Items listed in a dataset
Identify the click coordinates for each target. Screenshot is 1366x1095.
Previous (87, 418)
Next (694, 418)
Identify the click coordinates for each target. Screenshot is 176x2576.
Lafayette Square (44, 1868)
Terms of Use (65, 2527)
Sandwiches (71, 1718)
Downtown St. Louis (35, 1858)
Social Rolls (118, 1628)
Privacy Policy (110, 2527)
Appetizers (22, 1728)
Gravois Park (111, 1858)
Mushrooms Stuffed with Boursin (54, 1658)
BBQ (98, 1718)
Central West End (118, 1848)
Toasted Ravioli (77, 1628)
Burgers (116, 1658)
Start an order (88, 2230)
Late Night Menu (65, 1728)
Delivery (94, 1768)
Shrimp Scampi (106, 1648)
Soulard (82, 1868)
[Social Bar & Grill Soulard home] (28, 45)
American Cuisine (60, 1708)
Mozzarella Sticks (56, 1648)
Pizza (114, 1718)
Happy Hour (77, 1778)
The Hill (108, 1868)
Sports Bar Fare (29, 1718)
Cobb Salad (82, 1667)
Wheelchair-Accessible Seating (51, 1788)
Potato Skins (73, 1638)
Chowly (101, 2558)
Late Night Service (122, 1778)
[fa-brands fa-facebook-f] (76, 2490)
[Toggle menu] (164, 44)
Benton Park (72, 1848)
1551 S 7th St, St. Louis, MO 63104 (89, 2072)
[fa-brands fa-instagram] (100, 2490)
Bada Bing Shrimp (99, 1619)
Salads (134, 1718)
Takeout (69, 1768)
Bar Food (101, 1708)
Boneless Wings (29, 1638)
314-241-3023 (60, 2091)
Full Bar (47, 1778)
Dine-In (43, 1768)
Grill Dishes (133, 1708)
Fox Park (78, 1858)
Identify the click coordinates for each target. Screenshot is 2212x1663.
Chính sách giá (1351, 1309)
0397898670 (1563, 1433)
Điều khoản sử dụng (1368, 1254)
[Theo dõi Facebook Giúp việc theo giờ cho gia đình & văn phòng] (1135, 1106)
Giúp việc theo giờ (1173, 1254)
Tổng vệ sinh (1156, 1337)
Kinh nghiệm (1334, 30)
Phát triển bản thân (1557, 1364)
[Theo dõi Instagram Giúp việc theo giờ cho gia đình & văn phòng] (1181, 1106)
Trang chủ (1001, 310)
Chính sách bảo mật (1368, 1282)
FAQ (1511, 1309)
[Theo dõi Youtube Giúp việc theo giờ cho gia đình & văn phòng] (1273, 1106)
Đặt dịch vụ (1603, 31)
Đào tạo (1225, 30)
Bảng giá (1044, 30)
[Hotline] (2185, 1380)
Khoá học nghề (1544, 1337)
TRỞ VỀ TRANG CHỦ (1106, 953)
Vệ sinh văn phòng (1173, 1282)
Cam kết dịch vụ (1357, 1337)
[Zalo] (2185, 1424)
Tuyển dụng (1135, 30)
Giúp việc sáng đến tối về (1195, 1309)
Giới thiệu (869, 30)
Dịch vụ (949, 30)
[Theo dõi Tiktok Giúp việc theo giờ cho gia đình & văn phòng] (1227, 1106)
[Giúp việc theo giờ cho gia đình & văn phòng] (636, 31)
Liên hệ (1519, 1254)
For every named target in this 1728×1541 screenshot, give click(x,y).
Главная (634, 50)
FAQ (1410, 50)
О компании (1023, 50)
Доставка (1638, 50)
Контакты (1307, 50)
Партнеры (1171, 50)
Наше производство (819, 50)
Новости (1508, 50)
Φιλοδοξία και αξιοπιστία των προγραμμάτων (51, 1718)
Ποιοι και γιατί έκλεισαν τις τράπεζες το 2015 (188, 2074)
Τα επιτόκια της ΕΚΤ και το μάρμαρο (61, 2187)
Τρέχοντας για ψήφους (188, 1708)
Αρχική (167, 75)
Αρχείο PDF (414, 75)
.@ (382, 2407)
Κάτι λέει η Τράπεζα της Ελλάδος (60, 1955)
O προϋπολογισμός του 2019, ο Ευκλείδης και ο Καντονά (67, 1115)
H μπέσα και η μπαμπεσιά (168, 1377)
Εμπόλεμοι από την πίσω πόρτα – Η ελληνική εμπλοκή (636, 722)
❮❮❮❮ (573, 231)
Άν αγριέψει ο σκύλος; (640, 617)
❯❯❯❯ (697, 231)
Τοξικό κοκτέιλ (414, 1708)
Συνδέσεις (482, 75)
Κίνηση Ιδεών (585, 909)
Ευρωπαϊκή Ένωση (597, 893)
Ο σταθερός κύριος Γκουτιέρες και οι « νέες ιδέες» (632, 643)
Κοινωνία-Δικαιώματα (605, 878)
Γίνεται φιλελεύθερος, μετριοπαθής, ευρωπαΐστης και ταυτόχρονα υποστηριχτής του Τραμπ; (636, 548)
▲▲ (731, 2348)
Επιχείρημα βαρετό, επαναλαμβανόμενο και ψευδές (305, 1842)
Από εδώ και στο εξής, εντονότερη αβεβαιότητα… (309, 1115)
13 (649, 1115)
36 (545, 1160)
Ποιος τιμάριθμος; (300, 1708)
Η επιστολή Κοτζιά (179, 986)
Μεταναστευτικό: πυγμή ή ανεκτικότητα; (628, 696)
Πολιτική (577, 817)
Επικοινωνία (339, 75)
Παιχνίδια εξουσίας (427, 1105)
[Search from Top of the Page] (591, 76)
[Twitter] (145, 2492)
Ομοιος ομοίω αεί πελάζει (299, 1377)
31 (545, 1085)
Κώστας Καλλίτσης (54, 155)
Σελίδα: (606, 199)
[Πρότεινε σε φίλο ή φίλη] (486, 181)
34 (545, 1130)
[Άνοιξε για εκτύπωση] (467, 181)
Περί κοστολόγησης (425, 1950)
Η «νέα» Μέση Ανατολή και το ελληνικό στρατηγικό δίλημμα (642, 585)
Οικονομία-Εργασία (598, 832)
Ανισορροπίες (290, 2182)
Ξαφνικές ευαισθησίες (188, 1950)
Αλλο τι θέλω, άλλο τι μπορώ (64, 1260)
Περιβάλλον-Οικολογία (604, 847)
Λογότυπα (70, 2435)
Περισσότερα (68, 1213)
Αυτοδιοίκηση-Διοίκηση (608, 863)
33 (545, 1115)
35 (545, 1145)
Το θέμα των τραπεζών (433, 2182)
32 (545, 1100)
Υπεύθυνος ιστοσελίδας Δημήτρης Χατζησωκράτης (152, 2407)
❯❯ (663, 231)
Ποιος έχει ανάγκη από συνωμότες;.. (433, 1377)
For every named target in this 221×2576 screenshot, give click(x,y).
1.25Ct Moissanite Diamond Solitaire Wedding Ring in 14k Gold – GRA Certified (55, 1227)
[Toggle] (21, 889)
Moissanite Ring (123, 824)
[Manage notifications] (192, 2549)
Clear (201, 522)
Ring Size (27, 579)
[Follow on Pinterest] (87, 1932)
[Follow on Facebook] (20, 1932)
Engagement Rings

__About this exercise__.
Going back over the entries above, copy word for word every line from the one that has "Vệ sinh văn phòng (1173, 1282)" on through the one that has "Οικονομία-Εργασία (598, 832)".

__Your solution__.
Vệ sinh văn phòng (1173, 1282)
Cam kết dịch vụ (1357, 1337)
[Zalo] (2185, 1424)
Tuyển dụng (1135, 30)
Giúp việc sáng đến tối về (1195, 1309)
Giới thiệu (869, 30)
Dịch vụ (949, 30)
[Theo dõi Tiktok Giúp việc theo giờ cho gia đình & văn phòng] (1227, 1106)
[Giúp việc theo giờ cho gia đình & văn phòng] (636, 31)
Liên hệ (1519, 1254)
For every named target in this 1728×1541 screenshot, give click(x,y).
Главная (634, 50)
FAQ (1410, 50)
О компании (1023, 50)
Доставка (1638, 50)
Контакты (1307, 50)
Партнеры (1171, 50)
Наше производство (819, 50)
Новости (1508, 50)
Φιλοδοξία και αξιοπιστία των προγραμμάτων (51, 1718)
Ποιοι και γιατί έκλεισαν τις τράπεζες το 2015 (188, 2074)
Τα επιτόκια της ΕΚΤ και το μάρμαρο (61, 2187)
Τρέχοντας για ψήφους (188, 1708)
Αρχική (167, 75)
Αρχείο PDF (414, 75)
.@ (382, 2407)
Κάτι λέει η Τράπεζα της Ελλάδος (60, 1955)
O προϋπολογισμός του 2019, ο Ευκλείδης και ο Καντονά (67, 1115)
H μπέσα και η μπαμπεσιά (168, 1377)
Εμπόλεμοι από την πίσω πόρτα – Η ελληνική εμπλοκή (636, 722)
❮❮❮❮ (573, 231)
Άν αγριέψει ο σκύλος; (640, 617)
❯❯❯❯ (697, 231)
Τοξικό κοκτέιλ (414, 1708)
Συνδέσεις (482, 75)
Κίνηση Ιδεών (585, 909)
Ευρωπαϊκή Ένωση (597, 893)
Ο σταθερός κύριος Γκουτιέρες και οι « νέες ιδέες» (632, 643)
Κοινωνία-Δικαιώματα (605, 878)
Γίνεται φιλελεύθερος, μετριοπαθής, ευρωπαΐστης και ταυτόχρονα υποστηριχτής του Τραμπ; (636, 548)
▲▲ (731, 2348)
Επιχείρημα βαρετό, επαναλαμβανόμενο και ψευδές (305, 1842)
Από εδώ και στο εξής, εντονότερη αβεβαιότητα… (309, 1115)
13 (649, 1115)
36 (545, 1160)
Ποιος τιμάριθμος; (300, 1708)
Η επιστολή Κοτζιά (179, 986)
Μεταναστευτικό: πυγμή ή ανεκτικότητα; (628, 696)
Πολιτική (577, 817)
Επικοινωνία (339, 75)
Παιχνίδια εξουσίας (427, 1105)
[Search from Top of the Page] (591, 76)
[Twitter] (145, 2492)
Ομοιος ομοίω αεί πελάζει (299, 1377)
31 (545, 1085)
Κώστας Καλλίτσης (54, 155)
Σελίδα: (606, 199)
[Πρότεινε σε φίλο ή φίλη] (486, 181)
34 (545, 1130)
[Άνοιξε για εκτύπωση] (467, 181)
Περί κοστολόγησης (425, 1950)
Η «νέα» Μέση Ανατολή και το ελληνικό στρατηγικό δίλημμα (642, 585)
Οικονομία-Εργασία (598, 832)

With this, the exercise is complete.